I often find myself reviewing pull requests and I will find classes that contain a lot of domain-specific logic that aren’t relevant to the class itself. I’ll point it out and the response is often “I plan to extract this out into a gem, but I just haven’t had a chance/I’ve been busy.”
Extracting the functionality out into a gem would be great, but I’ll be the first to admit that’s the kind of task I’d procrastinate to no end. You have to extract the functionality, get the right directory structure, get a gemspec in place, then you have to host the gem on Rubygems or if you gem is private, Gemfury. Even then, when you make changes to the gem you have to go and do a Bundler update on the apps that use the gem.
Don’t start with that solution, though. Start by extracting the out of place functionality into a new class that just lives inside the /lib directory in the application. In Rails apps, everything in /lib is already included so you can really just extract the code into the new class file and you’re ready to go.

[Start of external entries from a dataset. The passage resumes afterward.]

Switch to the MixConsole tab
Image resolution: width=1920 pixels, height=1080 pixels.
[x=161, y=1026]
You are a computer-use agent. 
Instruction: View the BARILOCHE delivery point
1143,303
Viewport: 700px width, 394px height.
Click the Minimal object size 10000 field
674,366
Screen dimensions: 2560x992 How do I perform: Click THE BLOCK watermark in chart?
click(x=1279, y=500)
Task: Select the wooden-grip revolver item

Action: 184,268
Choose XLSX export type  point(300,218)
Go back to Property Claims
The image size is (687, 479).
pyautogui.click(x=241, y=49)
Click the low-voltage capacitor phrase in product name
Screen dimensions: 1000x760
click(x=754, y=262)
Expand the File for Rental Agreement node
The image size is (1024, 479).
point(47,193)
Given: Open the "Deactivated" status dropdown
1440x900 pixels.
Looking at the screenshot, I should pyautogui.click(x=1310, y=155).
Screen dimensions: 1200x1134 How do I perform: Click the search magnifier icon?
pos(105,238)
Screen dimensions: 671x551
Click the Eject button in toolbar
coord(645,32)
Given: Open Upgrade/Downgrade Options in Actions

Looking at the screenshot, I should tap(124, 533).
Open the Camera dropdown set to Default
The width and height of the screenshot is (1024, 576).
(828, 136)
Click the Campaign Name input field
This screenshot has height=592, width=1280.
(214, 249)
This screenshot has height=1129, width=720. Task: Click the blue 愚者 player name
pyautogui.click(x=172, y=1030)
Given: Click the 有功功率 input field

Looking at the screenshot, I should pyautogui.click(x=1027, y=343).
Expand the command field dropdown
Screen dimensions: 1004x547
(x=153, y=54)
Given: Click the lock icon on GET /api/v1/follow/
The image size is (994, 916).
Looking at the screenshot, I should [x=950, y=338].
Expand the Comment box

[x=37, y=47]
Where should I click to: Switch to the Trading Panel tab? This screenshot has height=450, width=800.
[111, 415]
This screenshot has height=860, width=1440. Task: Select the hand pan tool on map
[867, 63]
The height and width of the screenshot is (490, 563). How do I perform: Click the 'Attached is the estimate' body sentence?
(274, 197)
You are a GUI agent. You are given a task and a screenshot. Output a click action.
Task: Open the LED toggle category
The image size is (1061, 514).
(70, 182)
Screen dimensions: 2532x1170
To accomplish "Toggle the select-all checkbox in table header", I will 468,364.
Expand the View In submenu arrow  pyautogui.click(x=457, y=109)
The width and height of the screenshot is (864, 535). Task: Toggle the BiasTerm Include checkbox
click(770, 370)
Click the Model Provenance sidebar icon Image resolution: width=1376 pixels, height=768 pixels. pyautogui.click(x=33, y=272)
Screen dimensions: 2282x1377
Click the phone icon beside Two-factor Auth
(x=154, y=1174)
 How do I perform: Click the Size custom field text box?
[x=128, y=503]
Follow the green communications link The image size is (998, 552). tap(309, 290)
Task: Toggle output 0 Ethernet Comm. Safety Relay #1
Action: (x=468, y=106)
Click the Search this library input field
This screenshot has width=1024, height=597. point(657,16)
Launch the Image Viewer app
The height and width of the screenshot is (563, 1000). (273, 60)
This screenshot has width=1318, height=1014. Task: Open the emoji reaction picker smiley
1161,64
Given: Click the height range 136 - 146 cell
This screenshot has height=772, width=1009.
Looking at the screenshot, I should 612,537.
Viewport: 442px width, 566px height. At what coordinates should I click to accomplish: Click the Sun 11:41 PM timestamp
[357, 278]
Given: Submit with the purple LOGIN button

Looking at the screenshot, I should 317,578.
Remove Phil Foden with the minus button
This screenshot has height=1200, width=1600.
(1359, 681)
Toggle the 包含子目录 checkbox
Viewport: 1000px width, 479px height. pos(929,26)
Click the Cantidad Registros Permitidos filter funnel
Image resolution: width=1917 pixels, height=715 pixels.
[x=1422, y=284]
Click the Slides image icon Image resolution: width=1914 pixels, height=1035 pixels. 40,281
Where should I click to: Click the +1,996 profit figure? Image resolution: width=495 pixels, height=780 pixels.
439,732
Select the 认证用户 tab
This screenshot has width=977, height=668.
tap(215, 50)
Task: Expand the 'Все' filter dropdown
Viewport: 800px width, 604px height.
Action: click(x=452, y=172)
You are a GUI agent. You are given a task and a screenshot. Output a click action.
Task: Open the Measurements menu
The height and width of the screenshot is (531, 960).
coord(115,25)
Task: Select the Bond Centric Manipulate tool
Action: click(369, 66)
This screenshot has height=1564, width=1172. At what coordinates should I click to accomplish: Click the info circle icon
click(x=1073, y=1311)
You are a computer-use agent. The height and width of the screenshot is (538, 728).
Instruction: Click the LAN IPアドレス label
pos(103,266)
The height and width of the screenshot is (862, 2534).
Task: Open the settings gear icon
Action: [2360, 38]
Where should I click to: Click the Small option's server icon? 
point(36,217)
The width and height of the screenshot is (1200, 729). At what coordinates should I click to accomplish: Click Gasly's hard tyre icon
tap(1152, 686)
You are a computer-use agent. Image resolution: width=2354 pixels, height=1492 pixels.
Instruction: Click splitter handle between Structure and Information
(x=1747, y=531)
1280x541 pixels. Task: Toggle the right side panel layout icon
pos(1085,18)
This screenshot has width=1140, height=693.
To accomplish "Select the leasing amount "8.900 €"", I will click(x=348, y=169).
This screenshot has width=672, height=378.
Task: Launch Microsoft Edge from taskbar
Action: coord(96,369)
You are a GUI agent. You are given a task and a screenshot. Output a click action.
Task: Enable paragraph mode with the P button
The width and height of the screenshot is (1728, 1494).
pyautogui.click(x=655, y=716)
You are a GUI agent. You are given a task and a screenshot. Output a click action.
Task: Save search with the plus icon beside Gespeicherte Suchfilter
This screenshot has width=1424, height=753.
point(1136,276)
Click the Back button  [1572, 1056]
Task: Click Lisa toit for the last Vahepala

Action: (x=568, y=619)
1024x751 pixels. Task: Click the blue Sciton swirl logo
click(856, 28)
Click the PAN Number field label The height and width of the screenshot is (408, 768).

You probably feel like you could do better than that, and that’s a great attitude you have, but by extracting functionality into a new class and out of the unrelated class, you just addressed the biggest concern, and if in the future you find that you really do need a gem (for instance, maybe you’ve got other apps that need the functionality in that class) you’ve already got the class and a unit test file (right? right?) separated out to easily slip into a gem.